The moves come a day after the European Commission raised its forecasts for EU-wide consumer price inflation, which is now expected to hit 6.7 per cent this year and 3.1 per cent next year, compared with its earlier projections of 6.4 per cent and 2.8 per cent respective.
Data later on Tuesday will offer insight into the impact higher rates have had on economic growth in the eurozone, which is expected to have stagnated at 1.3 per cent year on year in the first quarter of 2023, according to economists polled by Reuters.
Traders are also awaiting the release of the ZEW survey, Germany’s gauge of economic sentiment, which analysts predict will decline from 4.1 to minus 5.3 in the month to May.
London’s FTSE 100 lost 0.1 per cent, after official data showed that the UK unemployment rate increased by 0.1 percentage points to 3.9 per cent, as the rising cost of living prompted more job leavers to return to the market.
The pound lost 0.2 per cent against the dollar, trading at $1.249.
Meanwhile, Wall Street futures were also down, with contracts tracking the benchmark S&P 500 falling 0.2 per cent while those tracking the tech-heavy Nasdaq 100 down 0.1 per cent.

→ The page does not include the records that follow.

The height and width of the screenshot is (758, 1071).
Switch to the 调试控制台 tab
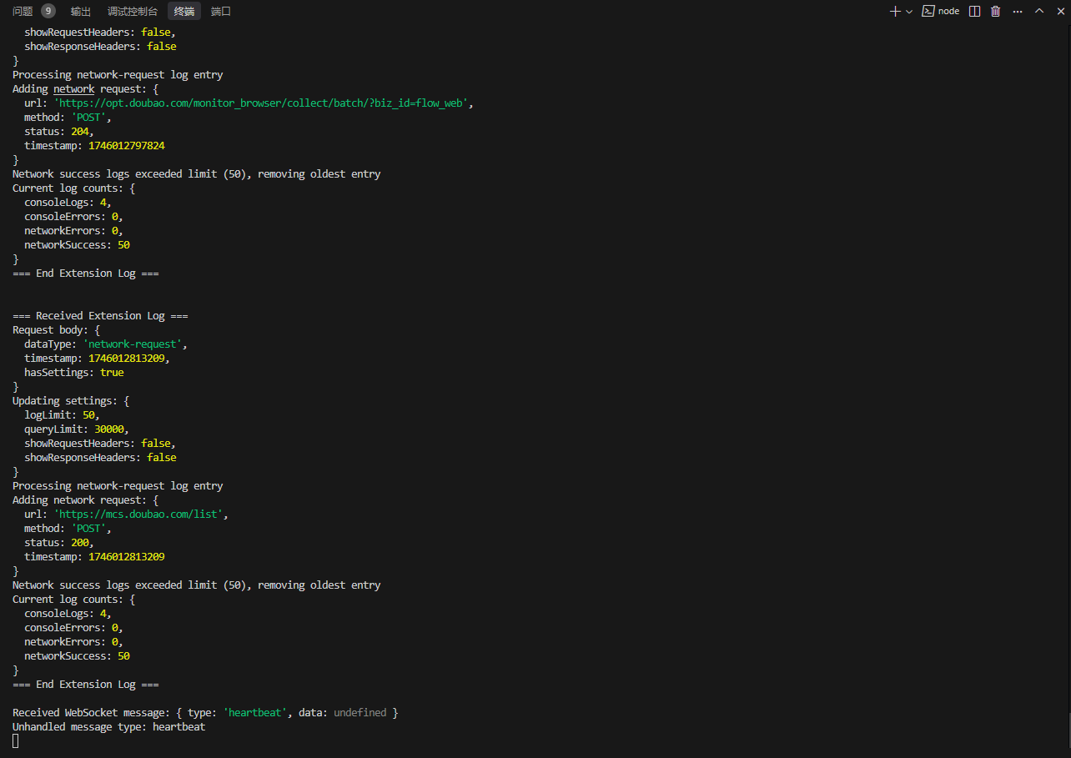click(x=133, y=12)
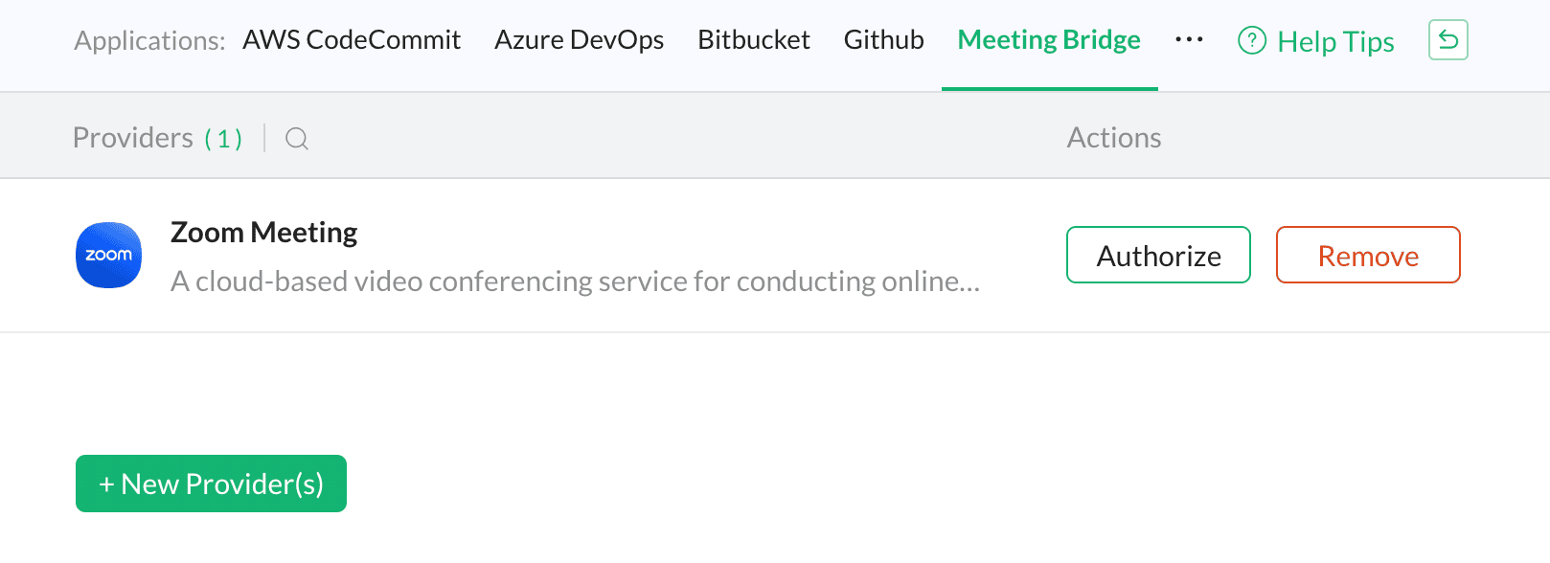Click the providers count (1) badge

(x=223, y=139)
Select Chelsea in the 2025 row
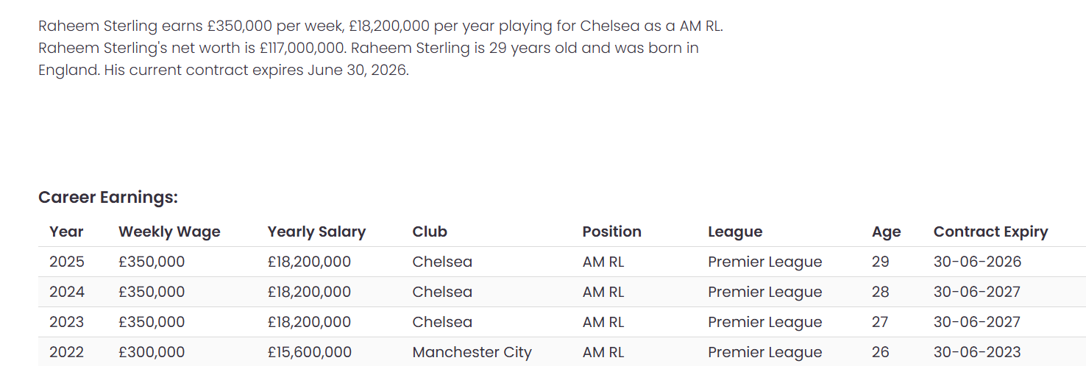The image size is (1086, 366). (442, 262)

US retail sales data for April, coming out later on Tuesday, will offer a snapshot on the health of the American consumer amid cooling inflation and higher borrowing costs.
The impasse over the US debt ceiling continued to weigh on markets, with President Joe Biden set to meet the Republican House speaker Kevin McCarthy to discuss the possibility of increasing the nation’s spending limit, weeks before it runs out of money.

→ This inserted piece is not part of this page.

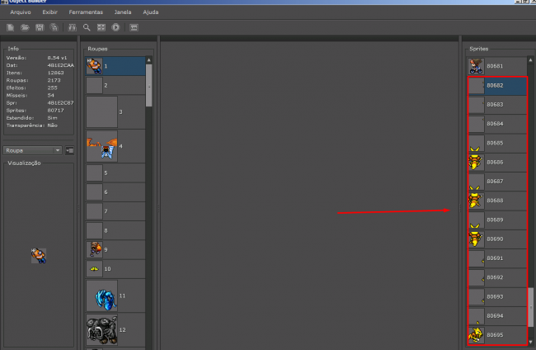The width and height of the screenshot is (536, 350).
Task: Click the down arrow of the Sprites scrollbar
Action: point(530,341)
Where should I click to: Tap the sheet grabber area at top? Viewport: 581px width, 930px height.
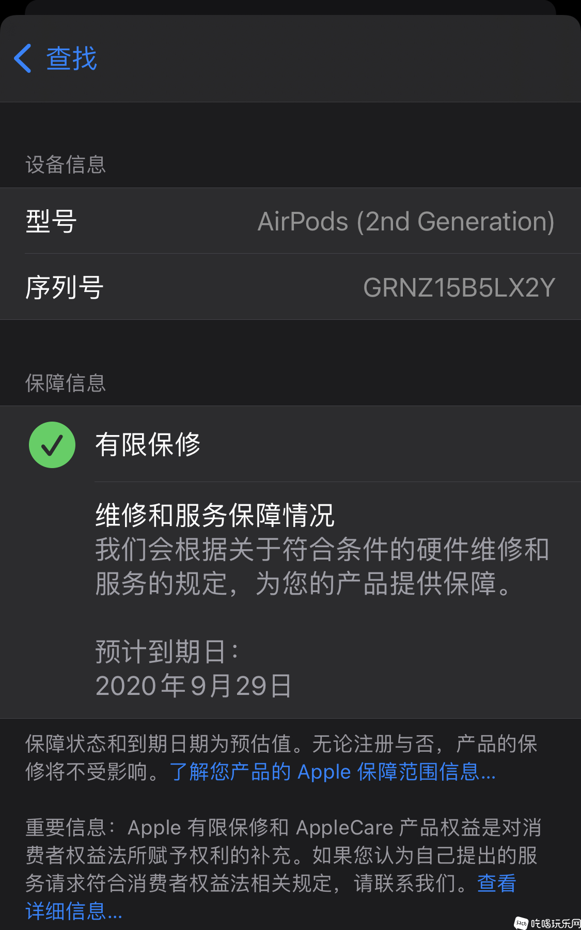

The yield on interest rate-sensitive two-year Treasury notes fell 0.02 percentage points to 3.98 per cent, while the yield on the 10-year note was down 0.03 percentage points at 3.7 per cent. Bond yields rise when prices fall.

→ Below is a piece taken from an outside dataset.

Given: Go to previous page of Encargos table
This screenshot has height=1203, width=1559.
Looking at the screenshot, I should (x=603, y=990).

Asian equity markets were subdued, with China’s CSI index posting a 0.5 per cent fall after a string of official data showed that the world’s second-largest economy was failing to regain momentum, despite its reopening after a lengthy Covid-19 shutdown.
Official data showed that China’s retail sales rose 18.4 per cent compared with the same period last year, while industrial production added 5.6 per cent. Both readings were far below the expectations of economists polled by Reuters, who had forecast readings of 21 per cent and 10.9 per cent, respectively.
Hong Kong’s Hang Seng index lost 0.2 per cent. Japan’s Topix was the outlier, gaining 0.6 per cent and climbing to its highest level in almost 33 years.
Foreign investors have been drawn to Tokyo stocks by potential improvements to corporate governance, a return to wage inflation and the perceived stability of the market compared with geopolitics-riven Chinese stocks.